### Task directions
Scanning the entries below, copy every line that contains the word "computer".

=== Begin Enclosure ===

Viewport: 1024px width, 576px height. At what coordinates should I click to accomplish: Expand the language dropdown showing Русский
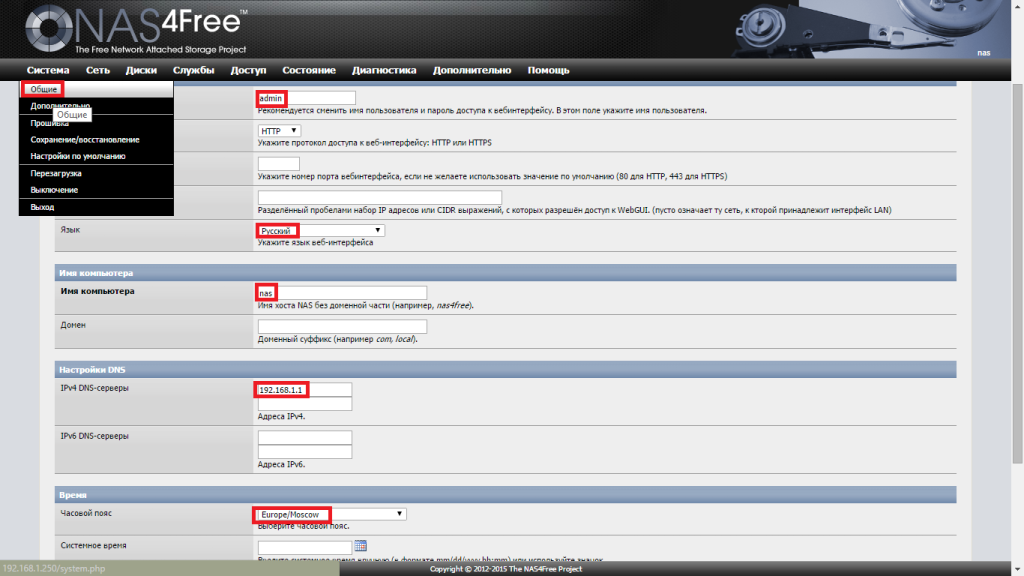[320, 231]
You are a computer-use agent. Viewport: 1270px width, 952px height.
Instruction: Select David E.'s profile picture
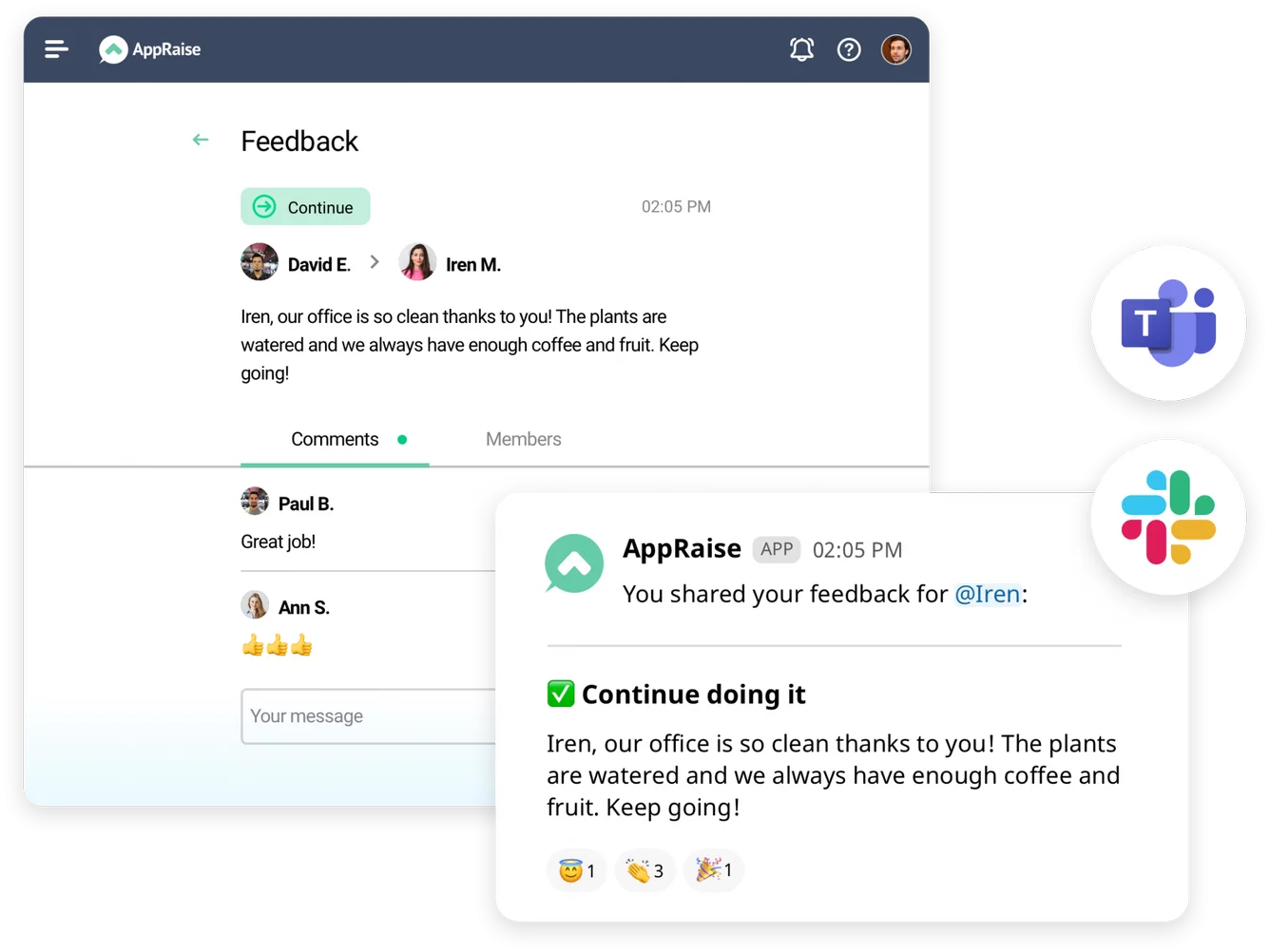pyautogui.click(x=260, y=262)
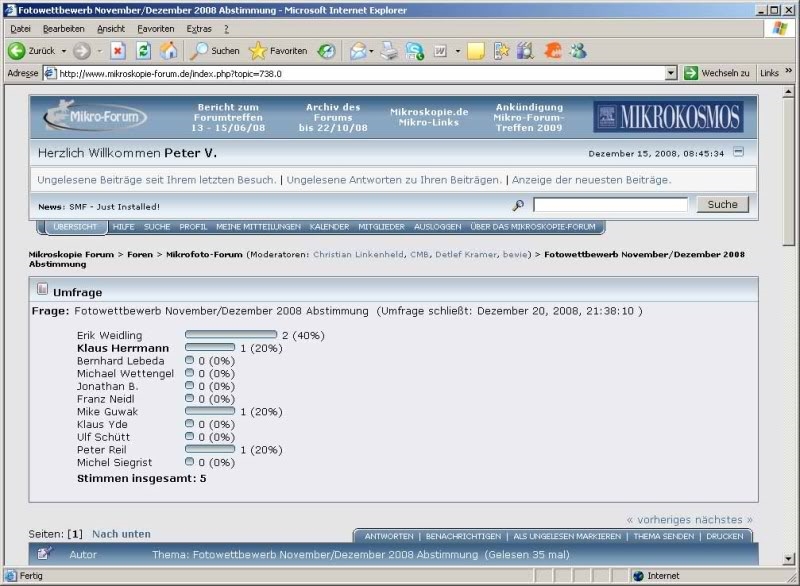Open the KALENDER forum tab
The image size is (800, 586).
coord(329,227)
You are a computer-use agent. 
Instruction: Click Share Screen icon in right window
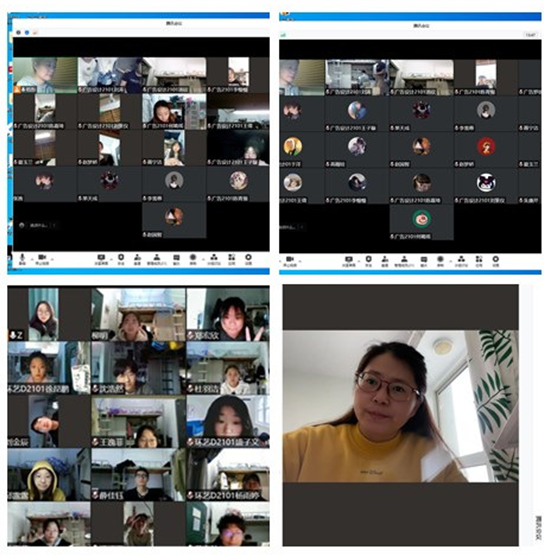tap(349, 261)
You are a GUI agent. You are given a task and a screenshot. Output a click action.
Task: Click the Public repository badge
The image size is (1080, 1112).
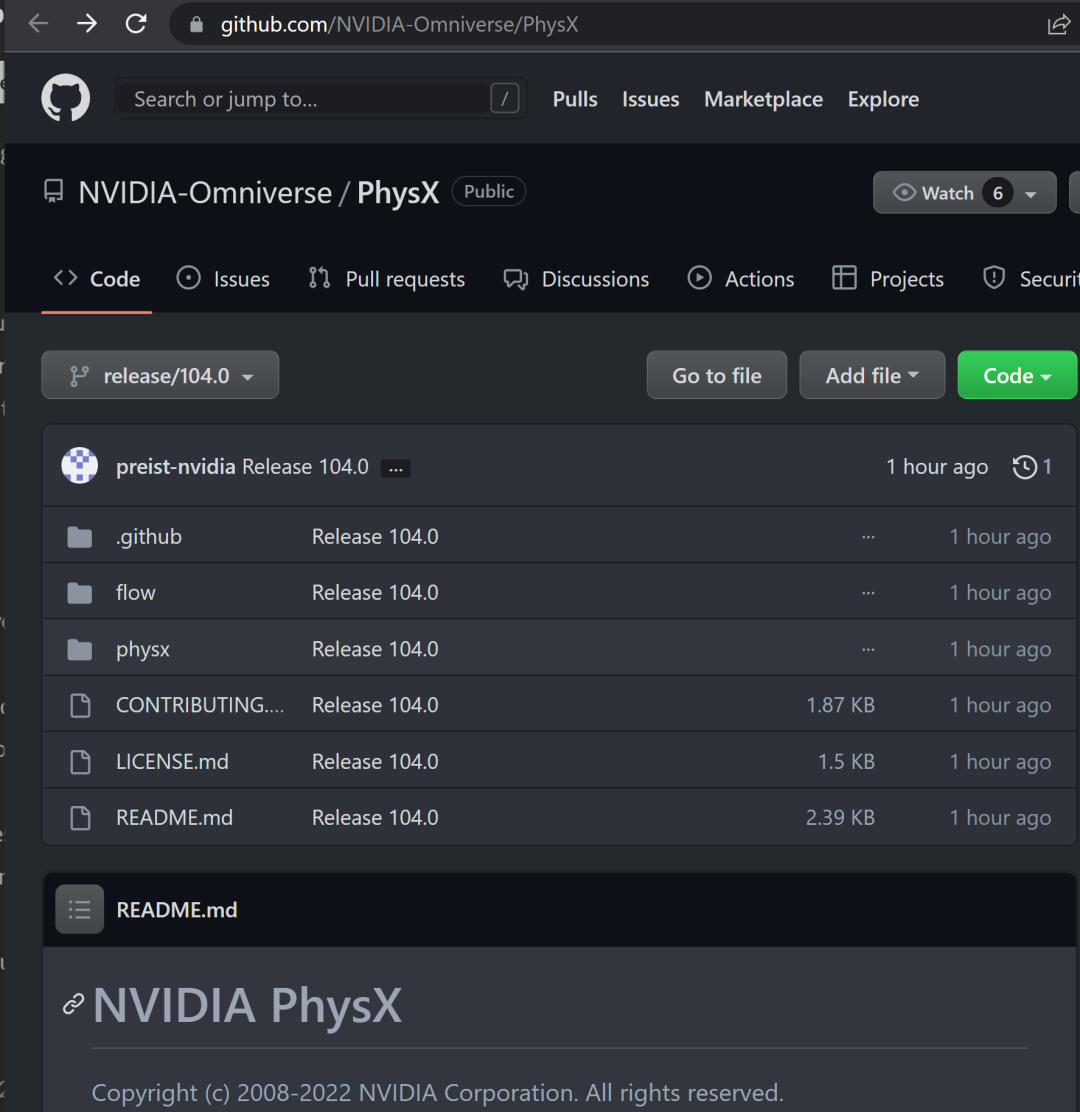click(488, 191)
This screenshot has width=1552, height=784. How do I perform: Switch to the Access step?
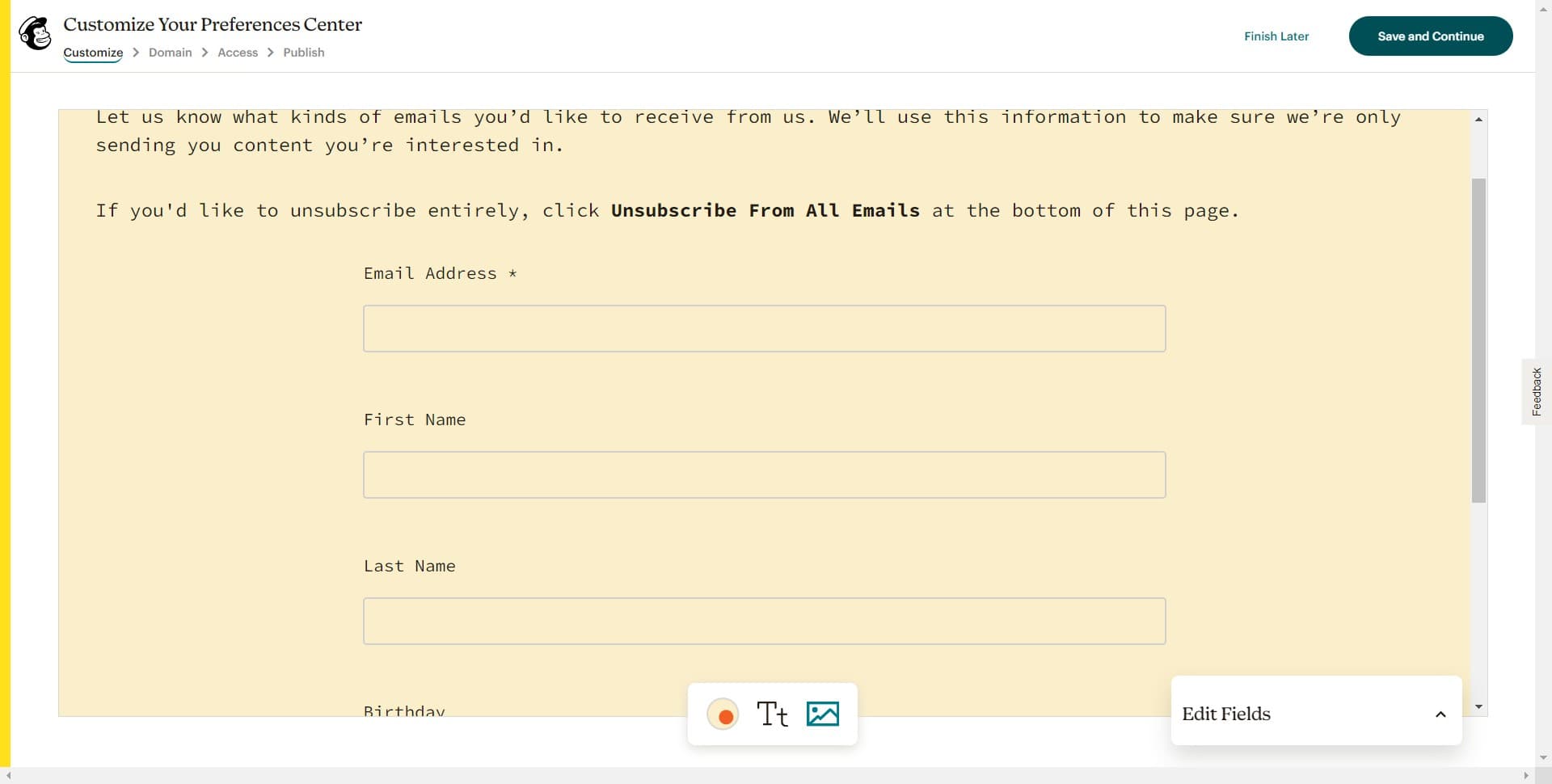tap(238, 53)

=== End Enclosure ===

### Expected answer
You are a computer-use agent. Viewport: 1270px width, 952px height.
You are a computer-use agent. 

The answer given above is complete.